Only one stretch of the data below is wanted: the lines starting at the one with "Task: Expand Document Settings in the browser" and ending at the one with "Given: Navigate to the FAQ page", both included, given again exactly.
++++ DATA FOR THE TASK
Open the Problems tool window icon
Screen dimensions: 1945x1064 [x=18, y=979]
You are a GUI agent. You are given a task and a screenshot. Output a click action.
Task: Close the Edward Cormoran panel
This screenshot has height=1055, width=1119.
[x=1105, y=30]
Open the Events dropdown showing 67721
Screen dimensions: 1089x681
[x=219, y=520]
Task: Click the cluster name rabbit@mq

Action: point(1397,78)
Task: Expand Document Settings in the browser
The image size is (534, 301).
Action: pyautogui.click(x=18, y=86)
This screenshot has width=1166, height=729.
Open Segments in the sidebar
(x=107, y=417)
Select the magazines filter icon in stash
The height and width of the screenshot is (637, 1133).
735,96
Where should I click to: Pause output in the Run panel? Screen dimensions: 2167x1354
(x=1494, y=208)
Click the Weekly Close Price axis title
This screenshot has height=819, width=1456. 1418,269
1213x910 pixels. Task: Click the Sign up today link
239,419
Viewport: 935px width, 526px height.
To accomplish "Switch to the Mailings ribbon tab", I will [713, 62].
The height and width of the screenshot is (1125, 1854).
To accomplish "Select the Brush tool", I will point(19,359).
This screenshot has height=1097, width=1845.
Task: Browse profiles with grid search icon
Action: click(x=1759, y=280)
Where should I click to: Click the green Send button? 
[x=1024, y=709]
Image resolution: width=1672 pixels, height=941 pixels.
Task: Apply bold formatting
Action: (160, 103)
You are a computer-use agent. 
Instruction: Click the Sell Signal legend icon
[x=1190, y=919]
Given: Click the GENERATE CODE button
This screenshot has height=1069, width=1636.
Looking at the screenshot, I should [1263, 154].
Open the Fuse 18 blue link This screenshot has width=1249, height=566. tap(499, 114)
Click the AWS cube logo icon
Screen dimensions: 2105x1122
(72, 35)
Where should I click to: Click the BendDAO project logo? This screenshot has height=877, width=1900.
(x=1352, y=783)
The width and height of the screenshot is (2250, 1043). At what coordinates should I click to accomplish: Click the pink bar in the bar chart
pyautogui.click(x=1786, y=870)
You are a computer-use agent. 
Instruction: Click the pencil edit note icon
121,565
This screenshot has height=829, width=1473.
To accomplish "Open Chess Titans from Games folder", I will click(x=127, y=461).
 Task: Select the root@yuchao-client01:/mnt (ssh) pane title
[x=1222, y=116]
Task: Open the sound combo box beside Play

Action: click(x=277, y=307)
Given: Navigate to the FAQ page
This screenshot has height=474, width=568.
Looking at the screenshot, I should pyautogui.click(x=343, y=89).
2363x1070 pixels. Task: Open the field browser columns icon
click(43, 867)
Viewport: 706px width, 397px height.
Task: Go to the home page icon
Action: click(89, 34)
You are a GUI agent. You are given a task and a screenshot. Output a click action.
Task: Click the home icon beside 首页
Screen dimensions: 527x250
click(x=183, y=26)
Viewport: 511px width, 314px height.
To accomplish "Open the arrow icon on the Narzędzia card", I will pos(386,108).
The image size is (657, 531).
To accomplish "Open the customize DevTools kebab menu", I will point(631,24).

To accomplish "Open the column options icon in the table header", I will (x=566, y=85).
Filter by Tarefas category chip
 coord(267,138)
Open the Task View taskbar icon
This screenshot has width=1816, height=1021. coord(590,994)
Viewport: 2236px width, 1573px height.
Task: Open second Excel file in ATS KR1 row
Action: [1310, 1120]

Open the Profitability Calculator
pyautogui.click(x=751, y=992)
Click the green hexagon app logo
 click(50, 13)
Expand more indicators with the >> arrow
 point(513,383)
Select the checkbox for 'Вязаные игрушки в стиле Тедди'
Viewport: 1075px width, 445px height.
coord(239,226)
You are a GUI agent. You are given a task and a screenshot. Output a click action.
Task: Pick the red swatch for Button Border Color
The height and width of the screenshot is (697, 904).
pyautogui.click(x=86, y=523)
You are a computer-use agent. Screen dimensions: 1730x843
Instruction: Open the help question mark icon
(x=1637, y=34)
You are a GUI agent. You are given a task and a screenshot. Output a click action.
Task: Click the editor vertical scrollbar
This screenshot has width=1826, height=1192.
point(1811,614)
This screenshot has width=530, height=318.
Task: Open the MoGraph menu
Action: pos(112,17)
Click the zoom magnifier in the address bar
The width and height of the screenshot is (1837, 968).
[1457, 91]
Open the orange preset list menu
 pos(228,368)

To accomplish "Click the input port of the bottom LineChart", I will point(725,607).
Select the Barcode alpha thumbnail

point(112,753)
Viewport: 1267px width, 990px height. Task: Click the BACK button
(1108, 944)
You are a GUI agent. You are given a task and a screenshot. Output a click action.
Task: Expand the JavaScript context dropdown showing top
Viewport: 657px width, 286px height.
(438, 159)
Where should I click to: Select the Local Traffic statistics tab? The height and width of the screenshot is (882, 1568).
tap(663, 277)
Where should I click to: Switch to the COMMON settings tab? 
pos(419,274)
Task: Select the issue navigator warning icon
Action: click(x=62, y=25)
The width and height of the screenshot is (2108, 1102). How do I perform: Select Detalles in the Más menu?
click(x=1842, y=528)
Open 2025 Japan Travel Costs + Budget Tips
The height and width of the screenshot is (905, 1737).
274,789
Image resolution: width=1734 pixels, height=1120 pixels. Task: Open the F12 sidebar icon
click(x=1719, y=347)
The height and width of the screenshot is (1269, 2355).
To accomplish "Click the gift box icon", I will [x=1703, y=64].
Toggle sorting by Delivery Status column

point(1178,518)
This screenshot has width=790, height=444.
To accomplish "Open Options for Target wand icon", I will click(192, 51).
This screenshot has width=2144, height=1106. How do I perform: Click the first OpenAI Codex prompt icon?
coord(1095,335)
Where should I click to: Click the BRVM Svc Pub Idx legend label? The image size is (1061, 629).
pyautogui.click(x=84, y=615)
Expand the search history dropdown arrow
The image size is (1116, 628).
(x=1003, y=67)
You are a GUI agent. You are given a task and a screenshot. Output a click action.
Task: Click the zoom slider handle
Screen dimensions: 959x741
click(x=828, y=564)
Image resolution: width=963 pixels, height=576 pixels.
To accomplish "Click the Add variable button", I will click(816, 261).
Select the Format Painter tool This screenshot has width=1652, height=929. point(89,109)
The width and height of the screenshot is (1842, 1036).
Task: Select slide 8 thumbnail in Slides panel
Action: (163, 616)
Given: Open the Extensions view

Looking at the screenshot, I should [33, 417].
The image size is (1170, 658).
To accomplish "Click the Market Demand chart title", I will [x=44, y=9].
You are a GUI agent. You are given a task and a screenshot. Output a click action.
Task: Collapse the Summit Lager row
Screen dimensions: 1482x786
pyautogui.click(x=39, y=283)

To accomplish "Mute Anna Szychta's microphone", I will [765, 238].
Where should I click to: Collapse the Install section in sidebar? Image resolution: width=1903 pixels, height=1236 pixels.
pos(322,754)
++++++++
* REPLY
Task: Expand Document Settings in the browser
The image size is (534, 301).
Action: pyautogui.click(x=18, y=86)
This screenshot has width=1166, height=729.
Open Segments in the sidebar
(x=107, y=417)
Select the magazines filter icon in stash
The height and width of the screenshot is (637, 1133).
735,96
Where should I click to: Pause output in the Run panel? Screen dimensions: 2167x1354
(x=1494, y=208)
Click the Weekly Close Price axis title
This screenshot has height=819, width=1456. 1418,269
1213x910 pixels. Task: Click the Sign up today link
239,419
Viewport: 935px width, 526px height.
To accomplish "Switch to the Mailings ribbon tab", I will [713, 62].
The height and width of the screenshot is (1125, 1854).
To accomplish "Select the Brush tool", I will point(19,359).
This screenshot has height=1097, width=1845.
Task: Browse profiles with grid search icon
Action: click(x=1759, y=280)
Where should I click to: Click the green Send button? 
[x=1024, y=709]
Image resolution: width=1672 pixels, height=941 pixels.
Task: Apply bold formatting
Action: (160, 103)
You are a computer-use agent. 
Instruction: Click the Sell Signal legend icon
[x=1190, y=919]
Given: Click the GENERATE CODE button
This screenshot has height=1069, width=1636.
Looking at the screenshot, I should [1263, 154].
Open the Fuse 18 blue link This screenshot has width=1249, height=566. tap(499, 114)
Click the AWS cube logo icon
Screen dimensions: 2105x1122
(72, 35)
Where should I click to: Click the BendDAO project logo? This screenshot has height=877, width=1900.
(x=1352, y=783)
The width and height of the screenshot is (2250, 1043). At what coordinates should I click to accomplish: Click the pink bar in the bar chart
pyautogui.click(x=1786, y=870)
You are a computer-use agent. 
Instruction: Click the pencil edit note icon
121,565
This screenshot has height=829, width=1473.
To accomplish "Open Chess Titans from Games folder", I will click(x=127, y=461).
 Task: Select the root@yuchao-client01:/mnt (ssh) pane title
[x=1222, y=116]
Task: Open the sound combo box beside Play

Action: click(x=277, y=307)
Given: Navigate to the FAQ page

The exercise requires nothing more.